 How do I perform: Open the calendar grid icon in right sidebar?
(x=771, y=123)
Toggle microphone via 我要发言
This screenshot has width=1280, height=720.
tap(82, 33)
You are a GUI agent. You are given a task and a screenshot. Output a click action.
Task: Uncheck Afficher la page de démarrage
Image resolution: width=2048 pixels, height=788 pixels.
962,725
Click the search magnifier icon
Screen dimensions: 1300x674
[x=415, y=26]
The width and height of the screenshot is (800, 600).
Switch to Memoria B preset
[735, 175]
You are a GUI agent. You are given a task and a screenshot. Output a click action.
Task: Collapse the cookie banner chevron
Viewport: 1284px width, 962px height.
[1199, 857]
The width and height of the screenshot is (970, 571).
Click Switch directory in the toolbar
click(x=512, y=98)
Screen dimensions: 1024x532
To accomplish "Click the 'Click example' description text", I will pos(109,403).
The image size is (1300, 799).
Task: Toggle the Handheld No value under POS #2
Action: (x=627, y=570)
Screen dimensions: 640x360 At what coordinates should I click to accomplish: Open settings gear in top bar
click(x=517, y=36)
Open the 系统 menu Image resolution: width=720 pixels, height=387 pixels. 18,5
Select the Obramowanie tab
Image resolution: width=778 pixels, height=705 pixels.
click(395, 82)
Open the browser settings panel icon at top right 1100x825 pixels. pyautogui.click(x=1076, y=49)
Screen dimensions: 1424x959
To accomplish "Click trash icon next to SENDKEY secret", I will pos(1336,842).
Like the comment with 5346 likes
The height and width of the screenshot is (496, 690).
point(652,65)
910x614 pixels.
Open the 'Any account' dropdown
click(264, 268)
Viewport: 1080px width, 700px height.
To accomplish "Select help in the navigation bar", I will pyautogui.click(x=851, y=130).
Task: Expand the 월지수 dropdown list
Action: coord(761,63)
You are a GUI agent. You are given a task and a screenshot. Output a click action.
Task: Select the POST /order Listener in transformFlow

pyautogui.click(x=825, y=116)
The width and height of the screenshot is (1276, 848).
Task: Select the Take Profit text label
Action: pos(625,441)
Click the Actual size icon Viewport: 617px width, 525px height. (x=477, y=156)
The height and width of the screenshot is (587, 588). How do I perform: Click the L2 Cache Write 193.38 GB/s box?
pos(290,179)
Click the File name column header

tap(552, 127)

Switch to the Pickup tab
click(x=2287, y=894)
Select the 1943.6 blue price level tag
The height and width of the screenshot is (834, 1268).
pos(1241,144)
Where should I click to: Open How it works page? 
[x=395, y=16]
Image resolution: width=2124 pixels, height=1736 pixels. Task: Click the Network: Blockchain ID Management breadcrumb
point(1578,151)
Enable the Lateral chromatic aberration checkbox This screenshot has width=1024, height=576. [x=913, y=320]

= Problem details =
Provide an exact transcription of every entry above.

= Final answer =
 How do I perform: Open the calendar grid icon in right sidebar?
(x=771, y=123)
Toggle microphone via 我要发言
This screenshot has width=1280, height=720.
tap(82, 33)
You are a GUI agent. You are given a task and a screenshot. Output a click action.
Task: Uncheck Afficher la page de démarrage
Image resolution: width=2048 pixels, height=788 pixels.
962,725
Click the search magnifier icon
Screen dimensions: 1300x674
[x=415, y=26]
The width and height of the screenshot is (800, 600).
Switch to Memoria B preset
[735, 175]
You are a GUI agent. You are given a task and a screenshot. Output a click action.
Task: Collapse the cookie banner chevron
Viewport: 1284px width, 962px height.
[1199, 857]
The width and height of the screenshot is (970, 571).
Click Switch directory in the toolbar
click(x=512, y=98)
Screen dimensions: 1024x532
To accomplish "Click the 'Click example' description text", I will pos(109,403).
The image size is (1300, 799).
Task: Toggle the Handheld No value under POS #2
Action: (x=627, y=570)
Screen dimensions: 640x360 At what coordinates should I click to accomplish: Open settings gear in top bar
click(x=517, y=36)
Open the 系统 menu Image resolution: width=720 pixels, height=387 pixels. 18,5
Select the Obramowanie tab
Image resolution: width=778 pixels, height=705 pixels.
click(395, 82)
Open the browser settings panel icon at top right 1100x825 pixels. pyautogui.click(x=1076, y=49)
Screen dimensions: 1424x959
To accomplish "Click trash icon next to SENDKEY secret", I will pos(1336,842).
Like the comment with 5346 likes
The height and width of the screenshot is (496, 690).
point(652,65)
910x614 pixels.
Open the 'Any account' dropdown
click(264, 268)
Viewport: 1080px width, 700px height.
To accomplish "Select help in the navigation bar", I will pyautogui.click(x=851, y=130).
Task: Expand the 월지수 dropdown list
Action: coord(761,63)
You are a GUI agent. You are given a task and a screenshot. Output a click action.
Task: Select the POST /order Listener in transformFlow

pyautogui.click(x=825, y=116)
The width and height of the screenshot is (1276, 848).
Task: Select the Take Profit text label
Action: pos(625,441)
Click the Actual size icon Viewport: 617px width, 525px height. (x=477, y=156)
The height and width of the screenshot is (587, 588). How do I perform: Click the L2 Cache Write 193.38 GB/s box?
pos(290,179)
Click the File name column header

tap(552, 127)

Switch to the Pickup tab
click(x=2287, y=894)
Select the 1943.6 blue price level tag
The height and width of the screenshot is (834, 1268).
pos(1241,144)
Where should I click to: Open How it works page? 
[x=395, y=16]
Image resolution: width=2124 pixels, height=1736 pixels. Task: Click the Network: Blockchain ID Management breadcrumb
point(1578,151)
Enable the Lateral chromatic aberration checkbox This screenshot has width=1024, height=576. [x=913, y=320]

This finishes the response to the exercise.